4. Section 4.10 Western Blot analysis: Western blot is not used to determine transfection efficiency. Change the start of the paragraph to: “To determine effective knockdown of WNK1 through transfection and the impact on downstream mediators, we performed western blot analysis for XXX.”
5. Section 4.12: what are the larva? Are these the zebrafish embryos? Also, larva and liver tissue should be in plural.
6. 4.13 Statistical analysis: it is stated that Student t-test is used for statistical analysis. In all the figures, except for Figure 9) three or more groups are being compared. Student T-test is not an appropriate test for this analysis. Instead, you should be using a one-way ANOVA. If significant, the one-way ANOVA should be followed by a posthoc test to identify where the differences lay. Was 2-sided test used?
7. Please provide information on how many replicates each experiment was performed and how often experiments were repeated, or how many zebrafish were included in each experiment? In other words, please explain what constitutes the error bars in all the experiments.
Author Response
Please see the attachment.
Author Response File: 
Author Response.pdf
Reviewer 2 Report
Introduction seems a bit too long that could be shortened.
In view of marked endothelial cell heterogeneity and arterial versus venous endothelial cell differences it is debatable how representative is use of HUVEC cells in such studies.
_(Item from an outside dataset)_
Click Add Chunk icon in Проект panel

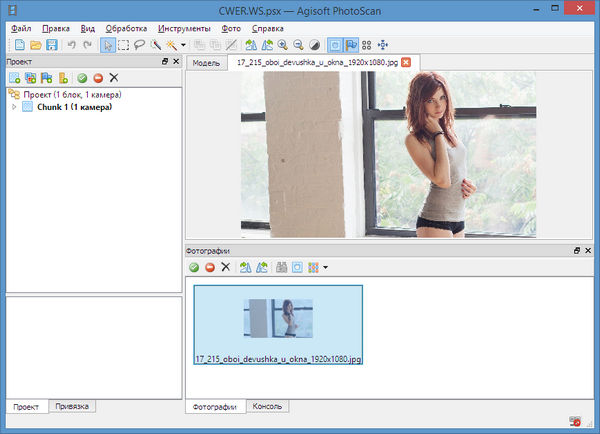(x=14, y=77)
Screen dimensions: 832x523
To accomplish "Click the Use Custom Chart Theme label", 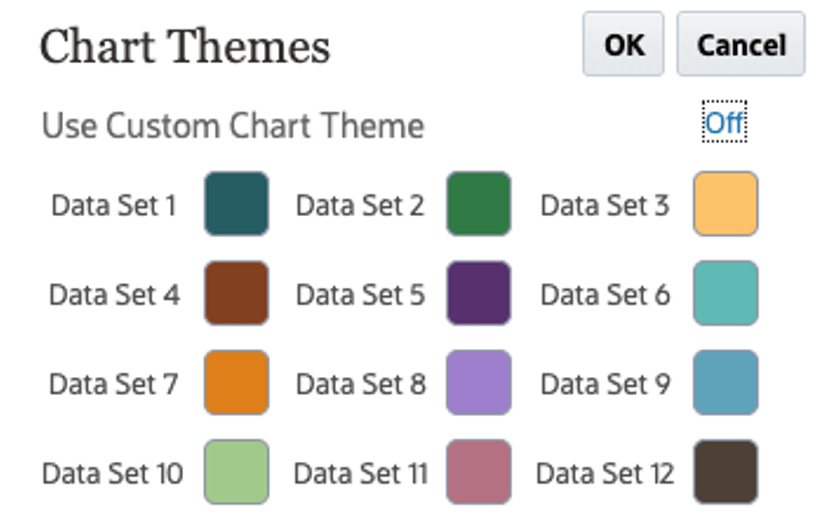I will coord(233,127).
There appears to be a lot of qPCR data but very little immunocytochemical analysis that could have improved this study.
Author Response
Please see the attachment.
Author Response File: Author Response.pdf
Round 2
Reviewer 1 Report
The authors have made significant improvements to the manuscript. The only concern that is left is that the wrong statistical test is carried out throughout the manuscript. A student's T-test is not appropriate when comparing 3 or more groups. Instead, a One-way ANOVA needs to be carried out. If ANOVA shows statistical significance, a post-hoc test will identify what group is different from the others.
Author Response
Thank you for your constructive comments, we have used One-way ANOVA for all the figures except Figure 9 which only have two groups. If ANOVA shows statistical significance, we used a post-hoc test to identify what group is different from the others. Please see attached revised manuscript with all the updated figures.